Three serious adverse events were reported: 1 ulcer in the RYGB group and 2 rehospitalizations for dehydration in the LAGB group. No deaths were reported.
“In addition, 43% of the subjects in this study had lower BMIs (30-35 kg/m2) where evidence for short-term safety and efficacy of surgical procedures is lacking,” Dr. Courcoulas said. “Important information will come from the longer-term follow-up of this and other randomized cohorts of people, including those with lower BMIs (30-35 kg/m2) to determine the best treatment for type 2 diabetes in this clinical situation. Dr. Courcoulas said.
“The recent RCT by Courcoulas is another important study in the ongoing debate comparing surgical versus non-surgical treatment of type 2 diabetes in the lower weight spectrum of obesity (BMI 30-40 kg/m2),” commented Melinda Maggard-Gibbons, MD, a surgeon at the David Geffen School of Medicine at the University of California, Los Angeles. “While attempting to rigorously compare outcomes across two procedures versus medical management, it shares characteristics of similar RCTs that limit generalizability—single institution, one surgeon, academic practice, and low enrollment rate (10% of those screened). Enrolled patients may be different in terms of unmeasured factors such as compliance. The study is one of efficacy, not effectiveness across the general bariatric surgery community.

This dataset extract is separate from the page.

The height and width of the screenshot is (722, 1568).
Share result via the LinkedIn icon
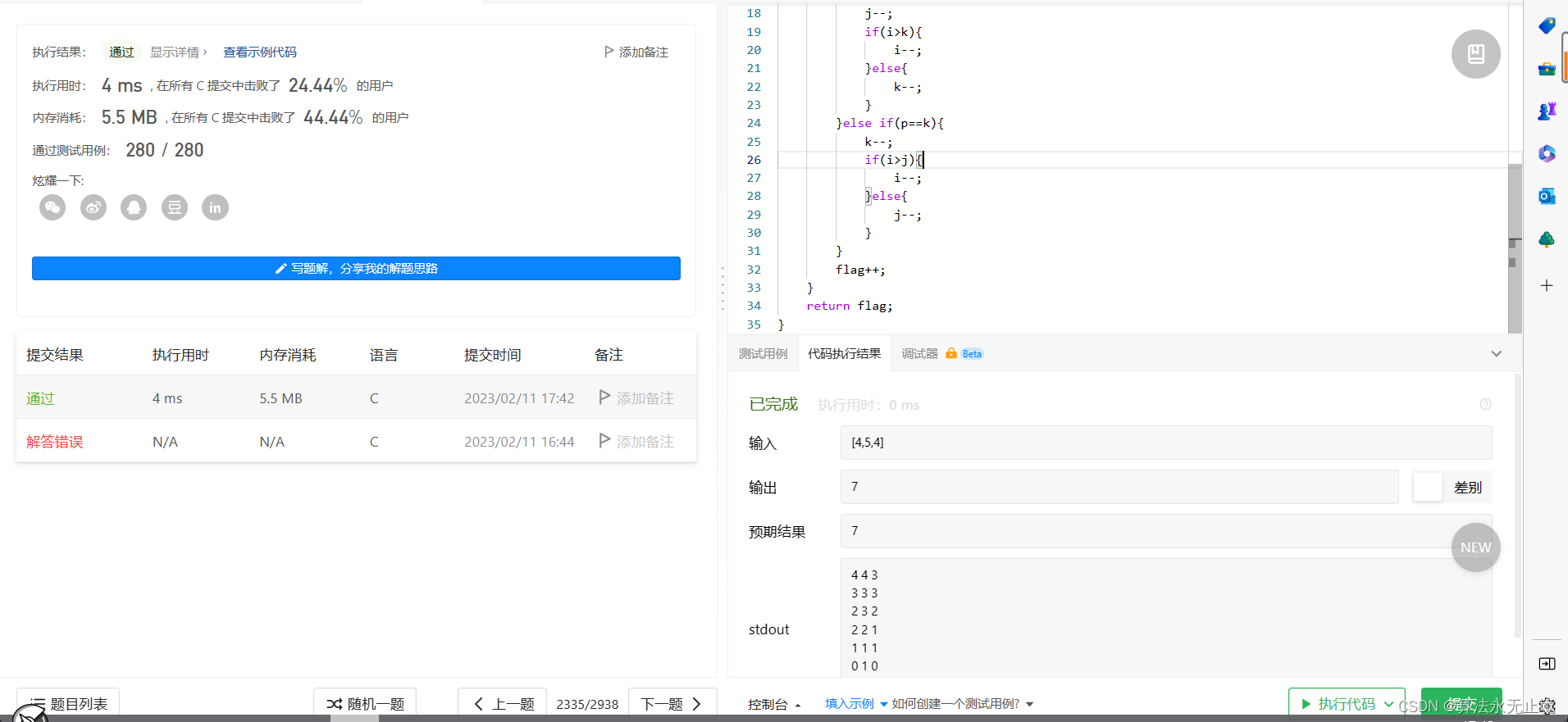[x=215, y=207]
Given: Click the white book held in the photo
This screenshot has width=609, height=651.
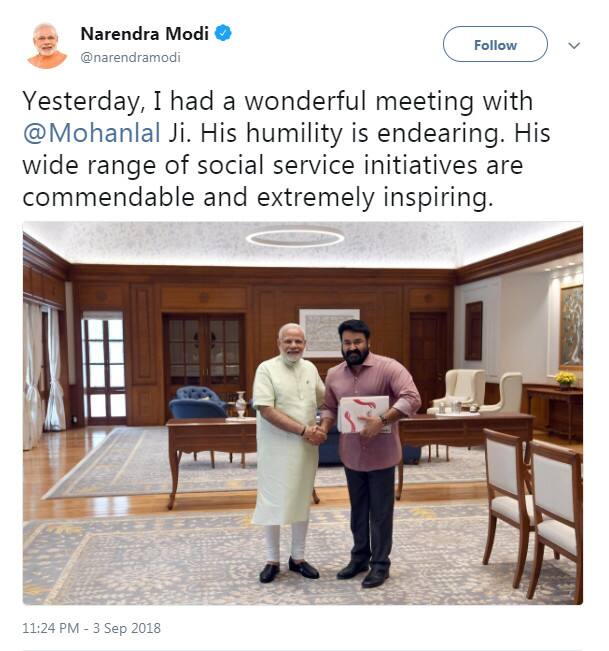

“The study reports improvement of glucose control in the surgical arms. However, baseline levels related to this primary outcome varied. RYGB patients appeared to enter the study with higher A1C and fasting glucose, longer duration of diabetes, and greater percent on insulin (statistical comparisons not reported), thus limiting strong conclusions comparing between procedures or to the control group,” Dr. Maggard-Gibbons said.
“While the modest sample size may not be problematic per se, it impacts extrapolating results to patients with BMI 30-35 kg/m2, as only 40% were in this weight range,” Dr. Maggard-Gibbons said. “Subgroup analyses, and combining patient level data with other RCTs, as appropriate, may prove informative,” she added. Whether or not glucose control is maintained long-term in this weight range is still unknown. As the authors point out, collaborative multi-site studies with case controlled design and adequate funding to optimize retention may help answer these questions.